Aber als er Terri jetzt in die Augen sah, befreite es sein Herz ein wenig von der Last. »Du scheinst dir sehr sicher zu sein, dass wir ihn kriegen.«
»Wir sind ein gutes Team.« Sie studierte weiter die Vorderseiten der Grüfte. »Wenn wir uns nicht gegenseitig angiften oder … andere Sachen machen.«
Da hatte sie recht. »Ich habe nicht daran gedacht, wie unangenehm das für dich sein könnte.« Obwohl er sich bei ihr nicht unwohl fühlte.
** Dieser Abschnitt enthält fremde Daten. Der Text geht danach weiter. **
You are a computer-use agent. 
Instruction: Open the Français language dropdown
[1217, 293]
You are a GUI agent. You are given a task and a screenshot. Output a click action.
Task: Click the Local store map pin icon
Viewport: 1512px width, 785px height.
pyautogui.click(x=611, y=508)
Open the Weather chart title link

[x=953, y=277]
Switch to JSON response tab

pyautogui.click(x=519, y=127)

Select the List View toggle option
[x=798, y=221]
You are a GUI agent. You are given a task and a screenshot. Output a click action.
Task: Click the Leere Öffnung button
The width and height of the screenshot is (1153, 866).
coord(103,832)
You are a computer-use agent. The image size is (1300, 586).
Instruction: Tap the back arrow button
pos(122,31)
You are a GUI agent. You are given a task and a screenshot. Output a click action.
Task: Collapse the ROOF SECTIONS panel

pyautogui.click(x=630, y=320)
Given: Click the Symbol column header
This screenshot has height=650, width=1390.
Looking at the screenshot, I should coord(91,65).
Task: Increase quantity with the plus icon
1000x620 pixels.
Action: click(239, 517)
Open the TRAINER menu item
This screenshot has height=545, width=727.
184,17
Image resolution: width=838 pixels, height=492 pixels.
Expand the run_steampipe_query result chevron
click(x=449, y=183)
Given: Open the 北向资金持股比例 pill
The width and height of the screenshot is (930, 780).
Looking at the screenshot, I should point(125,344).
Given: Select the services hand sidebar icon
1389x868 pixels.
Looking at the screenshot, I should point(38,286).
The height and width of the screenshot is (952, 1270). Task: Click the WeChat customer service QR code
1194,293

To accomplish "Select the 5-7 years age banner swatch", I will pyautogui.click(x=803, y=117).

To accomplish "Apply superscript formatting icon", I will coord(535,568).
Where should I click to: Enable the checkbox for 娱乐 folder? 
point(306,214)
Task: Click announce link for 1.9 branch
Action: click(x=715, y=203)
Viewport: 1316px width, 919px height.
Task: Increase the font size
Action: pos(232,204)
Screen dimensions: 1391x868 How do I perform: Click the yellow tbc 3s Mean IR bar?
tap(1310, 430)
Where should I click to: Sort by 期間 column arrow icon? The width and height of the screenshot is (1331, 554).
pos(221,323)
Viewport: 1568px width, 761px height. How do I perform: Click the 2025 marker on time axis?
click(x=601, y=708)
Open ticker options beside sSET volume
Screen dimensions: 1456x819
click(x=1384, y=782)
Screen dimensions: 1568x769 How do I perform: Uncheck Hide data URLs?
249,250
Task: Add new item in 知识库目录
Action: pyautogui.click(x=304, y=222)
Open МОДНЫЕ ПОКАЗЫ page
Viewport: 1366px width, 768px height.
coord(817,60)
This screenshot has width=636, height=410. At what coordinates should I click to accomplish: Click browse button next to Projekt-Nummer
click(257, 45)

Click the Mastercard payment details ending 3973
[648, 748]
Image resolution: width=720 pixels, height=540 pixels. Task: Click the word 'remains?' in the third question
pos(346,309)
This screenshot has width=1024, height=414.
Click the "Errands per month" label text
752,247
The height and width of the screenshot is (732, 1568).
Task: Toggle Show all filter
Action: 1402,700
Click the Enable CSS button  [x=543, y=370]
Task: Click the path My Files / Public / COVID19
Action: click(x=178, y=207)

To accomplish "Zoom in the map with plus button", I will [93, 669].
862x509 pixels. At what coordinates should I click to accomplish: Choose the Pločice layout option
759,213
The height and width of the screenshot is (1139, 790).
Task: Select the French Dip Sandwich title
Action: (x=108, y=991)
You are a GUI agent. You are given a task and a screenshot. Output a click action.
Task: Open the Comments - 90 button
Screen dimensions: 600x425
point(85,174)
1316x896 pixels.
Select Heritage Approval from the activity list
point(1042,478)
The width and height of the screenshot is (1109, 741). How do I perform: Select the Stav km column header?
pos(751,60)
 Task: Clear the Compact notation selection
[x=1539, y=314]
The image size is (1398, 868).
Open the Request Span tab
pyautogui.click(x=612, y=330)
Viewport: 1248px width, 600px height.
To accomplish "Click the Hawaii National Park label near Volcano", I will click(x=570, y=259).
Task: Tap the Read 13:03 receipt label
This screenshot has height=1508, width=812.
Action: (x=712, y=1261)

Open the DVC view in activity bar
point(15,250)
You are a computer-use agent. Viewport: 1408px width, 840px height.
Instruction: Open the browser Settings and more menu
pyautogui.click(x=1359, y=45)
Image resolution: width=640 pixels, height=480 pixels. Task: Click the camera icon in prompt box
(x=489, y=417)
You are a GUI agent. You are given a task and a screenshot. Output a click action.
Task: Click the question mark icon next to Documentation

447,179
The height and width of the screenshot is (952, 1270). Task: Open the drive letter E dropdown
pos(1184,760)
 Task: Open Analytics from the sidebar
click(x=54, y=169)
Ganz im Gegenteil, und das war der Grund dafür gewesen, dass er sie in der Kirche allein gelassen hatte. »Ich tu alles, was ich kann, damit du dich wohlfühlst.«
»Du kannst nicht diese Schuhe für mich tragen, also lass uns einfach unseren Job machen, okay?« Sie drückte seine Hand. »Ashleigh und diese Leute aus der Kneipe brauchen das. Sie brauchen uns.«
Er blickte hinunter in ihr Gesicht. Dort sah er eine Beharrlichkeit und eine Stärke, von denen er nicht gewusst hatte, dass sie sie besaß. Eine Stärke, gehärtet durch das, was sie dazu antrieb, Mörder zu verfolgen und sie vor Gericht zu bringen. Und sie besaß eine Entschlossenheit, die nur aus schlimmen Erfahrungen heraus entstand.
J. D. hatte immer gesagt, dass er Terri ohne Vorbehalte vertraute und sich nie Sorgen machte, wenn sie da war und ihm den Rücken freihielt. Jetzt wusste Cort, warum.
»Entschuldigen Sie, Marshal.« Lawson Hazenel kam auf sie zu.
Terri runzelte die Stirn. »Haze?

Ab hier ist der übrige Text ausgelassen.